Smoke and Salt shipping container, an imagined journey of its travels across the world.

I lie by the dockside, just down from the factory whose clanking machinery created my lines and sides and corners and spaces. Freshly painted across my frontage, an array of industrial hieroglyphics – China International Marine Containers, Hapag-Lloyd, HLXU2003419, 22G1, Max Payload 29,230kg – numbers defining who I am, numbers defining what I can be.

Shanghai sprawls resolutely behind the harbour-front; its forest of cranes and concrete criss-cross the dawn sky, soaring totems to the gods of a new world.

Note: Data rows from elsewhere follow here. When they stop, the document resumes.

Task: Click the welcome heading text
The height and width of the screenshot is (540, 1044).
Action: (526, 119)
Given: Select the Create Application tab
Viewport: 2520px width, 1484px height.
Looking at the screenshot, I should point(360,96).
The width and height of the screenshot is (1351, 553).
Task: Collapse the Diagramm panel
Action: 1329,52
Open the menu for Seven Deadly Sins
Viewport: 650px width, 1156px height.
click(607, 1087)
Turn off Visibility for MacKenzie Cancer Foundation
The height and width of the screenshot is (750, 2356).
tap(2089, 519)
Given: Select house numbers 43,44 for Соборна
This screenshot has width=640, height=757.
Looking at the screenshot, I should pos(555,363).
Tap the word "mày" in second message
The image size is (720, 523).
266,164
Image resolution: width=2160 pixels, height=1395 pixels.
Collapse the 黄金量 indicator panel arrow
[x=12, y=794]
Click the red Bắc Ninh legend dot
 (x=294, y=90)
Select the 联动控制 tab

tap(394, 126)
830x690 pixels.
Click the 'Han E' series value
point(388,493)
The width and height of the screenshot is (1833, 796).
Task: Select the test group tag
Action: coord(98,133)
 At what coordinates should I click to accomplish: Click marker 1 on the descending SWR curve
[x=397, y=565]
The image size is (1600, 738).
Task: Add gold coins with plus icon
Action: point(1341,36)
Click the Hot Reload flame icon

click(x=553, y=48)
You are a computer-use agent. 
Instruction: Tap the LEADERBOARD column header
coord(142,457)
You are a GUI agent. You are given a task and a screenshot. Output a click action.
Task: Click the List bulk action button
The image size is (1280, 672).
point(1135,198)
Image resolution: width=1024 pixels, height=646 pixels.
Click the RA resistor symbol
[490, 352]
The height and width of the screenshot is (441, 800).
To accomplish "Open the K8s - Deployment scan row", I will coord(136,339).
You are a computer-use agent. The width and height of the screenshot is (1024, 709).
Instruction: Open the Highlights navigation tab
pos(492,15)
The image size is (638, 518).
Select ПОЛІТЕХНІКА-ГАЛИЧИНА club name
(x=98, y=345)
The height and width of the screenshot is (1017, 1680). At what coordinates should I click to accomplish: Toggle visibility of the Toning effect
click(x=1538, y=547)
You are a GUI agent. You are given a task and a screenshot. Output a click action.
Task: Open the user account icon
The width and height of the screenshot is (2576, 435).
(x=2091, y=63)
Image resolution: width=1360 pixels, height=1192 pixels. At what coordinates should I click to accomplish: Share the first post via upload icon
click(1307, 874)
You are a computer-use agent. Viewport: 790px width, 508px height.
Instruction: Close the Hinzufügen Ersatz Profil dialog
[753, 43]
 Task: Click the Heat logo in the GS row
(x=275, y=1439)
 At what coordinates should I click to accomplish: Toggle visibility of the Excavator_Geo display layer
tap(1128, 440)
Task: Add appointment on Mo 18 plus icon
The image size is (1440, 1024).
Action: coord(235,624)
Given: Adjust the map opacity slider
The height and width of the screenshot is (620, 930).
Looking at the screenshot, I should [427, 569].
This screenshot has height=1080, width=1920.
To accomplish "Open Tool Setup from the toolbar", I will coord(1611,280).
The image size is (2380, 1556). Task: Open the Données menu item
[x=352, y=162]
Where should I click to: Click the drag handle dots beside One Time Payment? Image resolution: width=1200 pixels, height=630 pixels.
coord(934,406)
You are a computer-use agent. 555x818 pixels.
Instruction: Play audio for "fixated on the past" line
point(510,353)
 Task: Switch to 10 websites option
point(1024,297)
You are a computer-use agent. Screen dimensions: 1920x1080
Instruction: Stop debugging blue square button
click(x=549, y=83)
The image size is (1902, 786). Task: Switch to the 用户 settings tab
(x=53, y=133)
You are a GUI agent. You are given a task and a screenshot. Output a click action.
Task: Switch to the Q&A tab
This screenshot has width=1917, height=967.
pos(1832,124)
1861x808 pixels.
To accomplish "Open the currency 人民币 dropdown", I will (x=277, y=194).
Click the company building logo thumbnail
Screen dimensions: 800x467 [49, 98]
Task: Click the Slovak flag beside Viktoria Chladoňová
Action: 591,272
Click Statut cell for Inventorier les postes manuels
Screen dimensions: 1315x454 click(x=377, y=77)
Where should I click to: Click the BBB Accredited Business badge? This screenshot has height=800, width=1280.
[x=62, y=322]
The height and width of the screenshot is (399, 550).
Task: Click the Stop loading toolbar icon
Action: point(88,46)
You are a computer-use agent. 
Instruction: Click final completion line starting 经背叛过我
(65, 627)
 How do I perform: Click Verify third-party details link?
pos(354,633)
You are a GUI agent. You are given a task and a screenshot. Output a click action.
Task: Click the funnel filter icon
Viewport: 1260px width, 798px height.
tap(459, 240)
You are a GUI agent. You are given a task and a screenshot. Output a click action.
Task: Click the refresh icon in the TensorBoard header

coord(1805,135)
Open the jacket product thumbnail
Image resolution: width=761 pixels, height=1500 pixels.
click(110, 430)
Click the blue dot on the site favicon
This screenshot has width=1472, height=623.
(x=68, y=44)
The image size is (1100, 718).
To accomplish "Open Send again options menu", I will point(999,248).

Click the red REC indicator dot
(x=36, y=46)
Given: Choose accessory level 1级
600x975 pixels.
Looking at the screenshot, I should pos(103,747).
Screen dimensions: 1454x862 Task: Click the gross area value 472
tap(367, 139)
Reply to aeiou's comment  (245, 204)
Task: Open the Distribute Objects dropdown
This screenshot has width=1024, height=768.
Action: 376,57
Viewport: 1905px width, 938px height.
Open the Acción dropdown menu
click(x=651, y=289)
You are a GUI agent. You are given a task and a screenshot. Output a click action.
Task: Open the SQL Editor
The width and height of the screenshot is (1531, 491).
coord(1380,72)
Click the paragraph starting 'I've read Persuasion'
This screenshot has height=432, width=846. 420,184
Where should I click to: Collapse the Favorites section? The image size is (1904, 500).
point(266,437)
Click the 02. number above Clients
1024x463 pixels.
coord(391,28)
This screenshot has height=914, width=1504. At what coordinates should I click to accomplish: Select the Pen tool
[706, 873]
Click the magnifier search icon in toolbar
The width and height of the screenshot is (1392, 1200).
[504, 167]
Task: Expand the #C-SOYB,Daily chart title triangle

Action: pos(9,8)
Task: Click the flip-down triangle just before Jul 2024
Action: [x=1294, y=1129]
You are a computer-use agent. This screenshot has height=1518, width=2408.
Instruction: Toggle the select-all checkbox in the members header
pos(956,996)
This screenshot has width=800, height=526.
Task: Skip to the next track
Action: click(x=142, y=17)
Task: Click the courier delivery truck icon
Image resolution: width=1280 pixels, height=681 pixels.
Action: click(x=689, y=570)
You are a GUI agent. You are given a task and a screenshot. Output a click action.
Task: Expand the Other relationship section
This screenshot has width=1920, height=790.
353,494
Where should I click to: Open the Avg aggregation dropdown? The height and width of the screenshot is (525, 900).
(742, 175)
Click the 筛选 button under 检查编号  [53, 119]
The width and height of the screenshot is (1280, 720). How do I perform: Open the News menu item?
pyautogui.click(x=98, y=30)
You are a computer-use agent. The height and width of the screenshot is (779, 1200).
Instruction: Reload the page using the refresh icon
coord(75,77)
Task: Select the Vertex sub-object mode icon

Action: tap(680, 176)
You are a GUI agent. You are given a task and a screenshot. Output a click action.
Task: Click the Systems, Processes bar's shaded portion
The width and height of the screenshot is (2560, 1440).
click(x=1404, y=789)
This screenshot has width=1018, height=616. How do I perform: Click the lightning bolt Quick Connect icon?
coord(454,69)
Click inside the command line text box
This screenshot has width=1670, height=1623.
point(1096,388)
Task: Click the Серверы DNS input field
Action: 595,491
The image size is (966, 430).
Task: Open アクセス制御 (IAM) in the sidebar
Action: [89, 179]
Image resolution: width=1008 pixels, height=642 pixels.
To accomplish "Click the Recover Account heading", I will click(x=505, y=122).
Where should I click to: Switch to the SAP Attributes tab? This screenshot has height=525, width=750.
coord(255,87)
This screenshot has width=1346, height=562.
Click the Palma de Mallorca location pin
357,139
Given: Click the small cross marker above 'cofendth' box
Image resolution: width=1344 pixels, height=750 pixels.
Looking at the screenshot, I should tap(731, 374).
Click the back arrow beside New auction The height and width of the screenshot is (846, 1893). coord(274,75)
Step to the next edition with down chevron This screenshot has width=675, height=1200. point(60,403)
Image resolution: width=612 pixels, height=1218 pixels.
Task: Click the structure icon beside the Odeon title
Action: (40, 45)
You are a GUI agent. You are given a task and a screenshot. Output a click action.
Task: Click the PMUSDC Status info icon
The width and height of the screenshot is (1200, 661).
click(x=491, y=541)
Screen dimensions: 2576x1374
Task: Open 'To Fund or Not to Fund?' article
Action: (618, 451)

Through Pudong’s early morning haze, neon lights pulse green and red, beacons dancing to the relentless beat of the metropolis. And just beyond, the grand old facades of the Bund, still resplendent in their neoclassical and art-deco finery, their stories written over a century ago.

But my future lies in the other direction, not inland but out across the East China Sea. The dawn horizon calls out to me, whispering promises of marvels and adventure.

My first consignment is a cargo of high-tech computer equipment, loaded up by the dock-handlers on the 4am shift. I hear their banter as they work. Their calloused nicotine-stained hands speak of years on the dockside, whilst this passage of time has perfected their collective operations into a balletic choreography. They know each other well; they are like family.

A crane hoists me up high into the sky, a lofty leap towards those skyscraper peaks, wondering when I’ll next see them again. Next week? Next month? Never?.. And then down onto the foredeck, where the stevedores lower me onto a maze of containers, each with their own voyages and destinies.

And so on this day, my work begins. I’m a missionary, whose belly carries the new Chinese economy across the world.